Load balancing is composable with conditional routing and fallbacks — use it as a target inside another strategy, or nest other strategies inside each load-balanced slot.

<CardGroup cols={2}>
  <Card title="Scale One Model Across Multiple Providers" icon="code-branch" href="/guides/use-cases/combining-routing-strategies#scale-one-model-across-multiple-providers">
    Use a conditional router to match a model alias, then send that branch to a load balancer across Anthropic, Vertex AI, and Bedrock.
  </Card>

  <Card title="Fallback When the Whole Cluster Goes Down" icon="shield" href="/guides/use-cases/combining-routing-strategies#fallback-when-the-whole-cluster-goes-down">
    Wrap a load balancer cluster in a fallback — individual failures stay within the cluster; only a full outage triggers the cross-model backup.
  </Card>

  <Card title="Isolate Failures Between Model Families" icon="layer-group" href="/guides/use-cases/combining-routing-strategies#isolate-failures-between-model-families">
    Give each load-balanced slot its own independent fallback. An OpenAI outage only affects that slot — the other models route normally.
  </Card>

  <Card title="All Patterns Together" icon="diagram-project" href="/guides/use-cases/combining-routing-strategies#the-full-config">
    See a complete config combining conditional routing, load balancing, and fallbacks across four model families.
  </Card>
</CardGroup>

## Caveats and Considerations

While the Load Balancing feature offers numerous benefits, there are a few things to consider:

1. Ensure the LLMs in your list are compatible with your use case.

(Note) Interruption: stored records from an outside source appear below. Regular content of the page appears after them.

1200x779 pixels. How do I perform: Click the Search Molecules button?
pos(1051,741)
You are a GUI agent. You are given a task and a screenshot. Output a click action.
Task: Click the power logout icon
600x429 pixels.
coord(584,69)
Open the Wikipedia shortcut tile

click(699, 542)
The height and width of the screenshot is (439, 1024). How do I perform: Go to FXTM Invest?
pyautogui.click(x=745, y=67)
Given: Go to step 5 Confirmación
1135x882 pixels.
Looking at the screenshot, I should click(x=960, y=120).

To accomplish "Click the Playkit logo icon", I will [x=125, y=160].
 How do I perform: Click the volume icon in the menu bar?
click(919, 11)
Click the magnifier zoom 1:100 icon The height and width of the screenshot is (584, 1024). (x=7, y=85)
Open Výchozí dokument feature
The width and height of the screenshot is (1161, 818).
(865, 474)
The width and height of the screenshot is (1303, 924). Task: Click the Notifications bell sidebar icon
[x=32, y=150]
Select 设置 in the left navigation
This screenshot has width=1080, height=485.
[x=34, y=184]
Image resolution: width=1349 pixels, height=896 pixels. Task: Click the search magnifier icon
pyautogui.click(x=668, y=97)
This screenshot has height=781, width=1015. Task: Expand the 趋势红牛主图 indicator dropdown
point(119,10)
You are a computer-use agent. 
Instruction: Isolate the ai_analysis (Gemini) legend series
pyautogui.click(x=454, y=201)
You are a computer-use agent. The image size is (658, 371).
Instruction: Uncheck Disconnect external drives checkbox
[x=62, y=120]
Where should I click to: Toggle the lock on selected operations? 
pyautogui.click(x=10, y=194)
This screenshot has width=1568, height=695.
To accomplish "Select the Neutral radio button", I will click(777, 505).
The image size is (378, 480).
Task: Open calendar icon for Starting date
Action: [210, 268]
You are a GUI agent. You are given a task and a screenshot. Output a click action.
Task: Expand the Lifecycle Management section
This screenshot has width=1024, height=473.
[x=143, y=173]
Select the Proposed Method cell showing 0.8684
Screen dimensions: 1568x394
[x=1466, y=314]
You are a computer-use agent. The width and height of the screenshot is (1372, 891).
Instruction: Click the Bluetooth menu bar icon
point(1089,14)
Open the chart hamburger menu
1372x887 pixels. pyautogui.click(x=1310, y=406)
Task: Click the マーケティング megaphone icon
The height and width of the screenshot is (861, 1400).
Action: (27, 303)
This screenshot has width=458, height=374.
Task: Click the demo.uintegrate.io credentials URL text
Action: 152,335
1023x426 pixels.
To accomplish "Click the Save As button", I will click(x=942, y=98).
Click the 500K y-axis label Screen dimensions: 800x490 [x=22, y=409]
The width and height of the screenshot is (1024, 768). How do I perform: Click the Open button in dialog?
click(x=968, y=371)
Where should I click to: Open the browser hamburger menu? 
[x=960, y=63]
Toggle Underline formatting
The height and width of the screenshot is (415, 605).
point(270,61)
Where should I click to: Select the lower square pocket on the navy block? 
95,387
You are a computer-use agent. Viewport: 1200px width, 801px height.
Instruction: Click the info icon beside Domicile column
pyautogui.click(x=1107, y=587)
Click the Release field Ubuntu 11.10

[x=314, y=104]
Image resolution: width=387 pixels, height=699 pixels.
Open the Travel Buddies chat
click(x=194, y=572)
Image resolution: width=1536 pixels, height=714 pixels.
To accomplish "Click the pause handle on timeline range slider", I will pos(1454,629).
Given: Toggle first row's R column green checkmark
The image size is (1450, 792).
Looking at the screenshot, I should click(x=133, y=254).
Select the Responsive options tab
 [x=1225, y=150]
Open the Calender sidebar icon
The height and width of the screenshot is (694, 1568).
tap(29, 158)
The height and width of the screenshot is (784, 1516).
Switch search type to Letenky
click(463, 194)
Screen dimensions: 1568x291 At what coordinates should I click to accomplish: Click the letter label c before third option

Not all LLMs offer the same capabilities or respond in the same format.
2. Be aware of your usage with each LLM. Depending on your weight distribution, your usage with each LLM could vary significantly.
3. Keep in mind that each LLM has its own latency and pricing. Diversifying your traffic could have implications on the cost and response time.
4. **Sticky sessions** require Redis for persistence across gateway instances. Without Redis, sticky sessions will only work within a single gateway instance's memory.